C’est souvent dans les petits livres que l’on trouve de grandes idées.
[…] J’avoue que je répugne à répéter (et même à prononcer) ce mot de révolution quand je pense à l’utilisation qui en a été faite dans l’histoire jusqu’à aujourd’hui compris. Et pourtant ce mot, malgré les violences et les trahisons qu’il a dû subir, conserve par-devers lui sa signification première et authentique : celle d’une grande action populaire qui se propose comme fin d’instaurer une société plus digne. Or, on a agité trop de drapeaux équivoques sur cette définition pourtant claire.

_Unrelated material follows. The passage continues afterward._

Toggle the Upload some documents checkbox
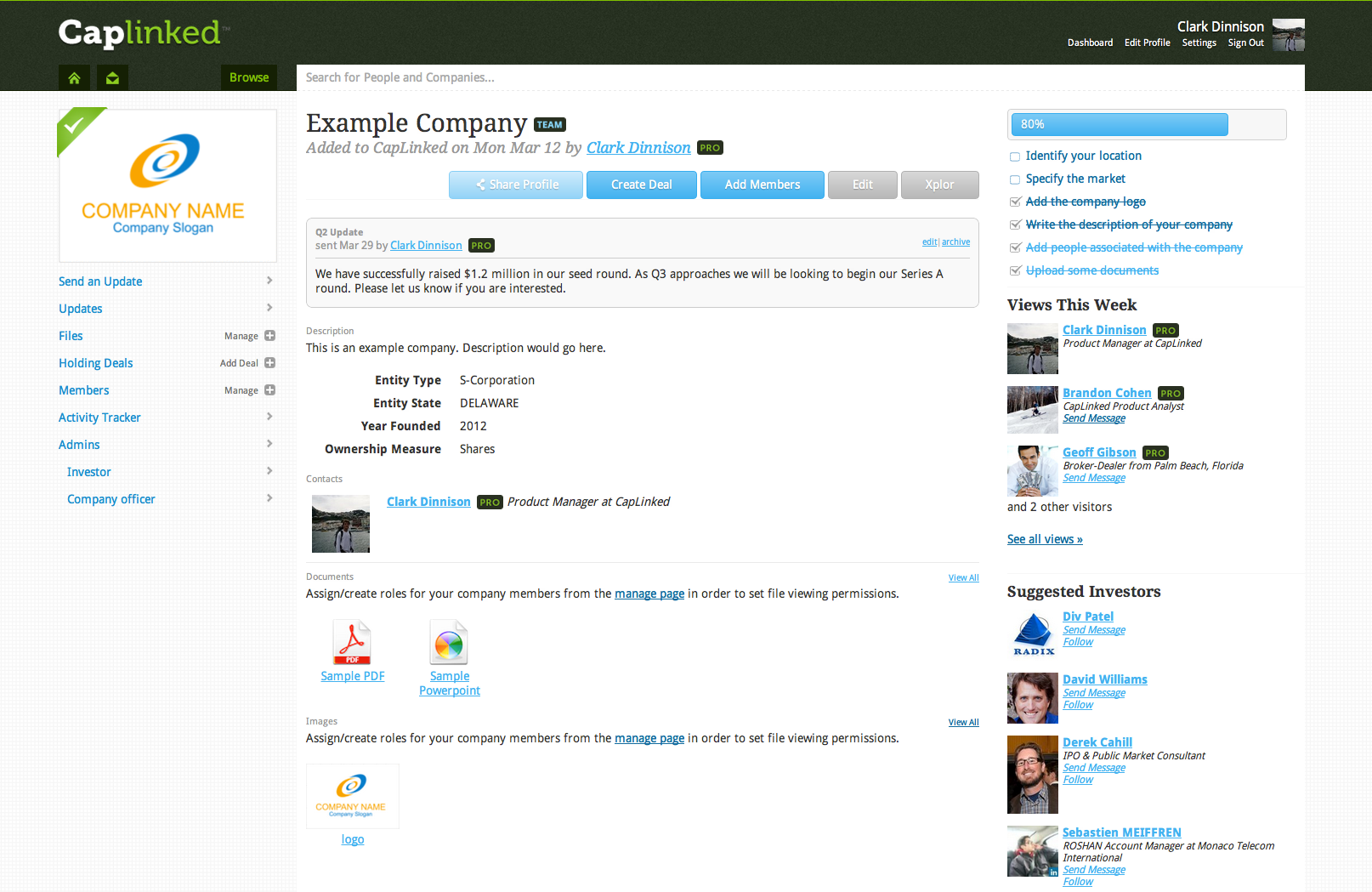Screen dimensions: 1372x892 (1014, 271)
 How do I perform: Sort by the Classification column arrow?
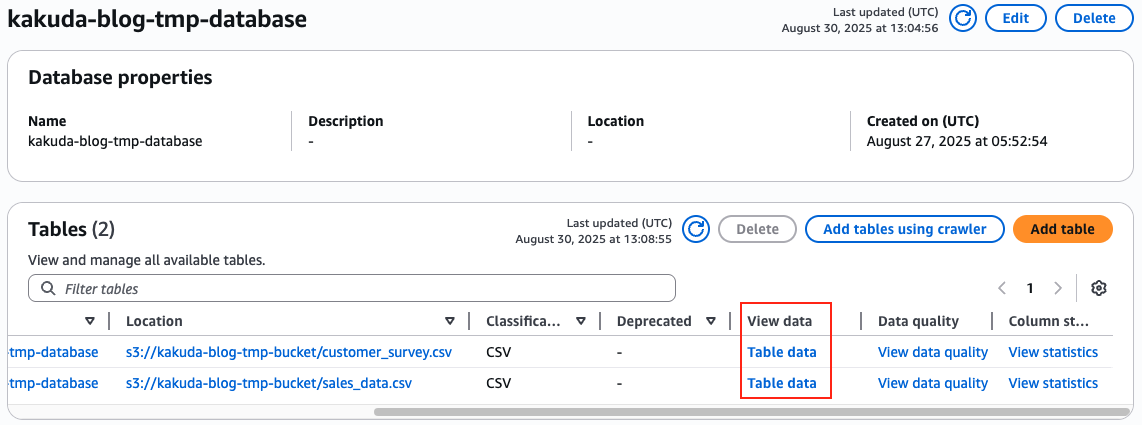[580, 321]
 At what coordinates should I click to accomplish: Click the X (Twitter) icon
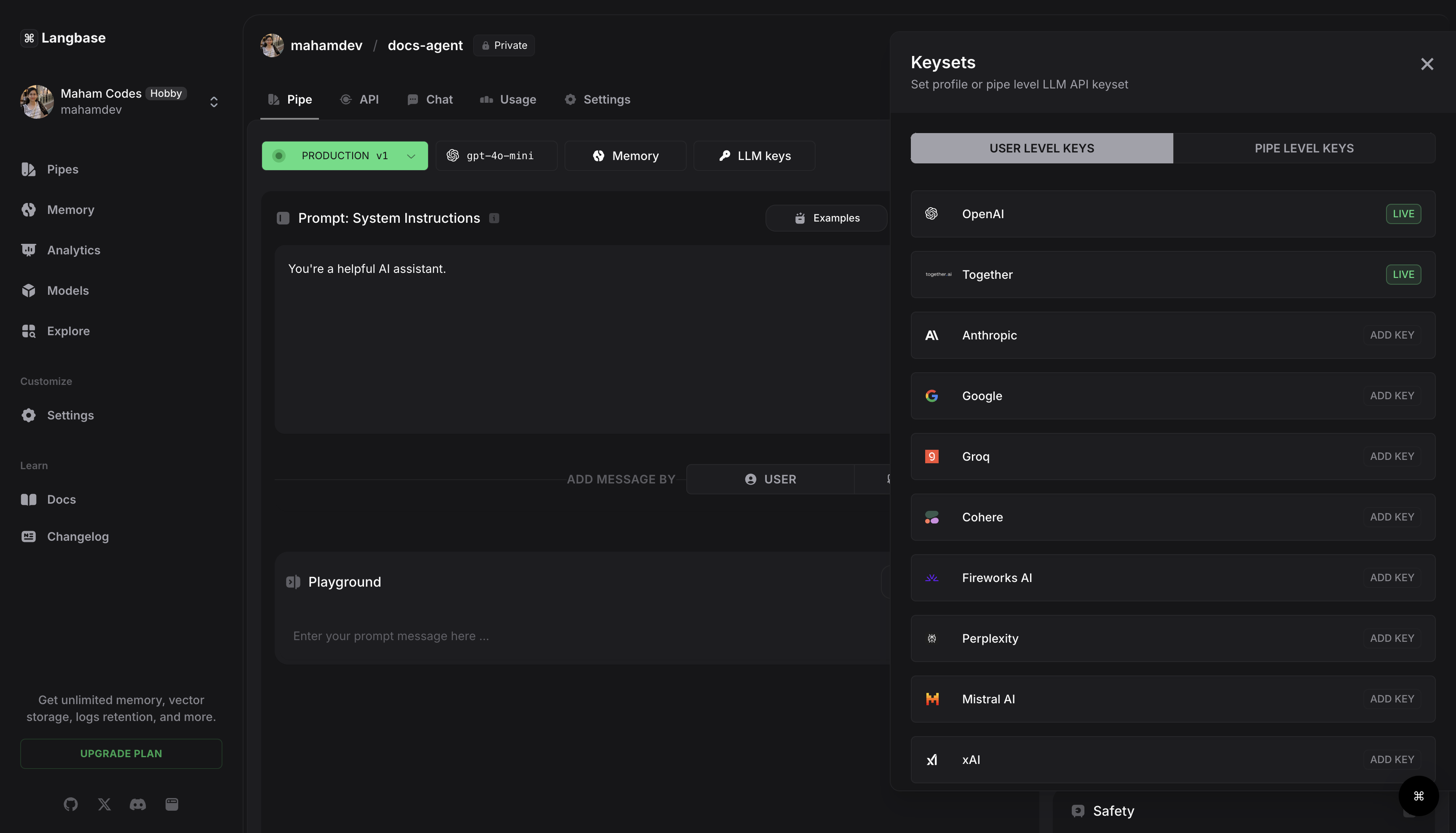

Et la première équivoque a été d’écrire sur ce drapeau le slogan national : la fin justifie les moyens. Ce principe (qu’on agité aussi Benito Mussolini et consorts pour leurs « révolutions ») est une enseigne de fausseté qu’on reconnaît sans coup férir. Car c’est au contraire dans son retournement que se trouve la vérité : les moyens dénoncent la fin. Or, les moyens auxquels vous recourez actuellement correspondent à un modèle précis et parfaitement reconnaissable : c’est celui qui a détruit les « révolutions » les plus sombres de notre siècle et qui se fonde sur un traite de base : le mépris complet de la personne humaine.

Extrait de « Une lettre aux Brigades Rouges » (20 mars 1978) in Petit manifeste des communistes (sans classe ni parti), Paris, Rivages poche, coll. « Petite bibliothèque », 2018, p. 24-26.